Private Toll Roads & Eminent Domain

With the recent Supreme Court ruling allowing local governments to take people’s land and give it to developers, I wonder how this new effort by Congress will play out.

(link on supreme court ruling http://news.yahoo.com/news?tmpl=story&u=/ap/20050623/ap_on_go_su_co/scotus_seizing_property_2)

Seems there is legislation in the works to allow Private companies to build, maintain, and charge a toll for, new roads.

(Link on proposed law to Privatize toll roads http://news.yahoo.com/s/nm/20050630/ts_nm/bizhighways_dc)

Does anyone else see the combination of these two as a serious threat? If a private company can talk the local government into taking your land, then they can build a toll road there, and charge you later to cross what was once your own land! Or am I just being alarmist?

That’s exactly what this means. It’s already playing out – a city can condemn your house, give it to a company, that company builds condos on it, and then charges you to live on the land that was once yours.

Colorado has long had laws to allow this. The first roads into the mountains were primarily toll roads to serve mining communities.

So can you tell us how it worked out for Colorado? Good? Bad? Indifferent?

But the trend in this country has bbeen away from toll roads – the Connecticut Turnpike no longer is a toll road, and they keep making noises about getting rid of the tolls on the Mass Pike. This would be a big step in the other direction.

What’s more, if you read the linked article you find that the big companies are not US companies, which would put these roasds in the control of people who aren’t local (yet who would get tax breaks for building the roads). This seems to me to be a Bad Idea. Why not give tax breaks to local companies and control them here, where you’re accountable?

I think it worked out well. The roads were eventually taken over by the state, and they did provide an infrastructure in the mountains that would have taken many more years to develop otherwise.

There is some movement to update the laws right now, due to a plan to build a six-lane toll road east of I-25 all the way from Pueblo to Fort Collins.

Excellent point. It also got me thinking about who does the building. The actual workers, I mean. Will these companies bring in people from out-of-area, effectively pissing off the locals that are out of work? Are private companies required to contract Union for this work, or can they use non-union? (note I am not expressing any opinion on the validity of unions!) Just a couple more thoughts triggered by your comment.

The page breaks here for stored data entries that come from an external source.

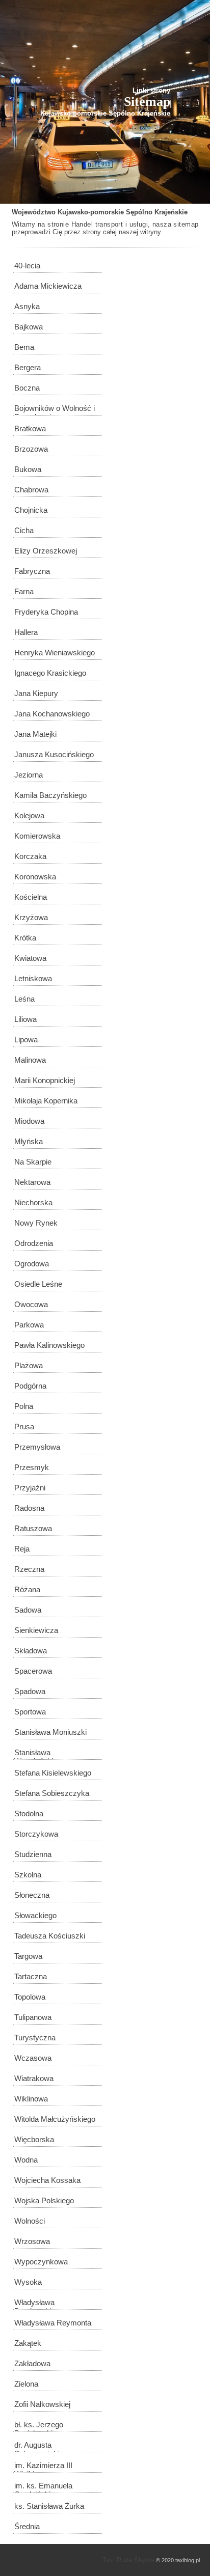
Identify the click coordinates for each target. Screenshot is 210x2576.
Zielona (26, 2383)
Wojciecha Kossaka (47, 2180)
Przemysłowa (37, 1447)
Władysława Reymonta (52, 2322)
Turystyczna (35, 2037)
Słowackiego (35, 1915)
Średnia (27, 2526)
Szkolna (27, 1874)
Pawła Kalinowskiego (49, 1345)
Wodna (26, 2159)
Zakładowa (32, 2363)
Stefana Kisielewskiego (52, 1772)
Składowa (30, 1650)
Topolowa (29, 1996)
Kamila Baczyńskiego (50, 795)
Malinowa (30, 1060)
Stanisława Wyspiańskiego (39, 1754)
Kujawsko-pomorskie (91, 212)
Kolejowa (29, 815)
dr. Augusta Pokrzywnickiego (42, 2446)
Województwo (34, 212)
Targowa (28, 1956)
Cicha (24, 530)
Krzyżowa (31, 917)
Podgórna (30, 1385)
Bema (24, 347)
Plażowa (28, 1365)
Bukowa (27, 469)
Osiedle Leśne (38, 1284)
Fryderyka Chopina (46, 611)
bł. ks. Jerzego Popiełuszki (38, 2426)
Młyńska (28, 1141)
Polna (23, 1406)
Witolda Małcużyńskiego (54, 2119)
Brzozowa (31, 449)
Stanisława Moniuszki (50, 1732)
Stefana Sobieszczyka (51, 1793)
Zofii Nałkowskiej (42, 2404)
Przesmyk (31, 1467)
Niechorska (33, 1202)
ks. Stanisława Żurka (49, 2506)
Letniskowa (33, 978)
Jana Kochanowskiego (52, 713)
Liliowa (25, 1019)
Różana (27, 1589)
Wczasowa (32, 2058)
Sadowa (27, 1609)
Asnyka (27, 306)
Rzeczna (29, 1569)
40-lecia (27, 265)
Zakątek (27, 2343)
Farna (24, 591)
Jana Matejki (35, 734)
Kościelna (30, 897)
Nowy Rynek (36, 1222)
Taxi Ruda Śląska (128, 2560)
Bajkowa (28, 326)
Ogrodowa (31, 1263)
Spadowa (29, 1691)
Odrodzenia (33, 1243)
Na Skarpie (32, 1161)
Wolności (29, 2221)
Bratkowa (30, 428)
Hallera (26, 632)
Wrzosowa (32, 2241)
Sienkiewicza (36, 1630)
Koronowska (35, 876)
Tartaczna (30, 1976)
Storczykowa (36, 1834)
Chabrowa (31, 489)
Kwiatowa (30, 958)
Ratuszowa (33, 1528)
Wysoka (28, 2282)
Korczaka (30, 856)
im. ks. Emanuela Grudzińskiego (43, 2487)
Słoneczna (31, 1895)
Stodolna (28, 1813)
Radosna (29, 1508)
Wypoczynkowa (41, 2261)
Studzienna (32, 1854)
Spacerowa (33, 1671)
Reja (22, 1548)
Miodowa (29, 1121)
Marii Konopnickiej (44, 1080)
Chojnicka (30, 510)
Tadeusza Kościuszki (49, 1935)
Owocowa (31, 1304)
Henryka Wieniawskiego (54, 652)
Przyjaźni (29, 1487)
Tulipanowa (32, 2017)
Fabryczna (32, 571)
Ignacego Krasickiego (50, 673)
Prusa (24, 1426)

Actually, eminent domain has always been available for private toll roads (and more significantly to our country’s development, railroads). In Justice O’Connor’s dissent in Keslo (PDF file) she recognized that existing jurisprudence allowed eminent domain to take property to transfer to private companies for use by the public:

Taking land by eminent domain and transferring it to a private toll road company would be, legally be just like taking land and transferring it to a private railroad or electric utility, both of which are universally recongized as Constitutional.